Legislators will debate reports submitted by the Government, the Chief Judge of the Supreme People’s Court and the director of the Supreme People’s Procuracy on how they are progressing with their responsibilities. They will also spend time questioning Cabinet members on issues of voter concern.


They will also discuss the Government’s plan to adjust Hanoi’s administrative boundaries and several other neighbouring provinces, and a pilot scheme to allow foreigners to buy houses in Vietnam.


In his opening speech, NA Chairman Nguyen Phu Trong stressed that the session is taking place at a crucial time when the Government, ministries, localities and businesses are working hard to minimise the adverse impacts of the global economic slowdown on the national economy. Domestically, the prolonged cold spell and various epidemics have driven the consumer price index up, affecting the country’s growth targets as well as business production and people’ daily lives.


He asked legislators to thoroughly analyse the situation and discuss possible solutions with the Government to overcome the immediate difficulties and fulfil the set socio-economic development tasks for 2008.


On behalf of the Government, Prime Minister Nguyen Tan Dung delivered a report, putting forward major solutions for controlling inflation, stabilising the macro economy, ensuring social welfare and maintaining economic growth.


Reviewing the major targets for the past four months of this year, he said that Vietnam has achieved a GDP growth rate of 7.4 percent, or 0.4 percent less than the figure a year ago and far beyond the 8.5-9 percent target set for the whole year. Despite a high export growth of 27.6 percent, the trade deficit also hit a record high of 71 percent, making up 60.8 percent of total export value. The consumer price index for April rose by 11.6 percent compared to last December.

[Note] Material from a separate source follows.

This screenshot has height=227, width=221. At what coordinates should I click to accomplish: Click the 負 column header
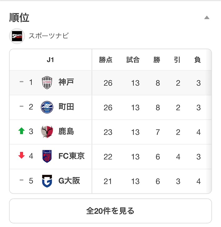point(198,60)
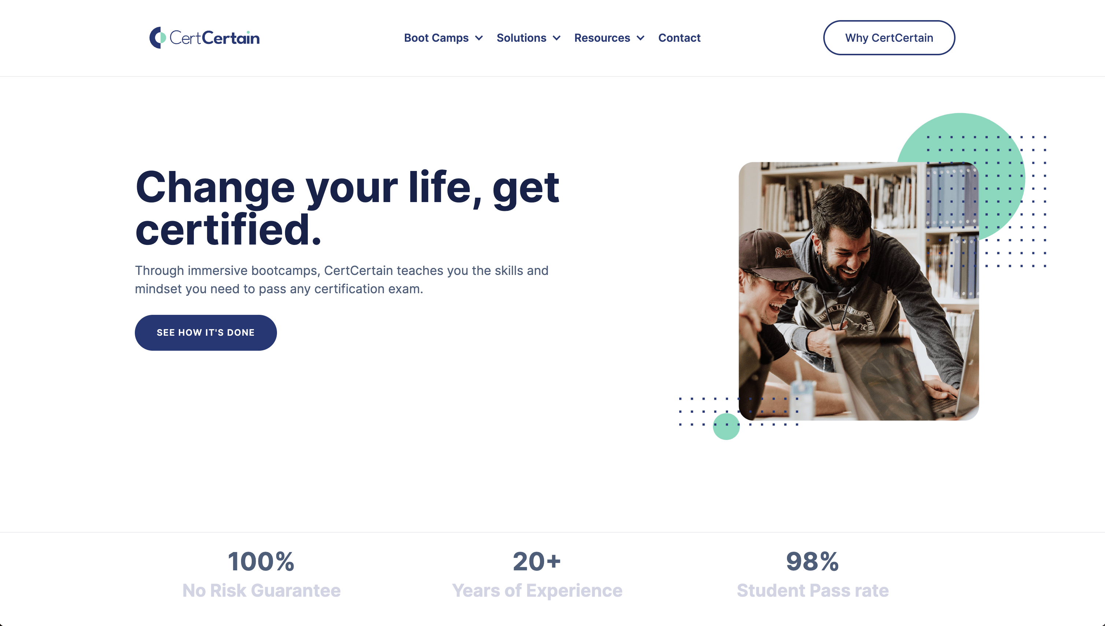Click the hero photo of two men
Viewport: 1105px width, 626px height.
pyautogui.click(x=858, y=291)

The PM looked at the causes behind the situation and pointed out some of the Government’s weaknesses. He said that the Government has adopted many measures to curb inflation, iron out problems for businesses, boost exports, reduce imports and ensure the supply and demand of essential commodities. It is hoped that these moves will stabilise market prices and support the people, particularly farmers, fishermen, the poor and those living in natural disaster-hit areas.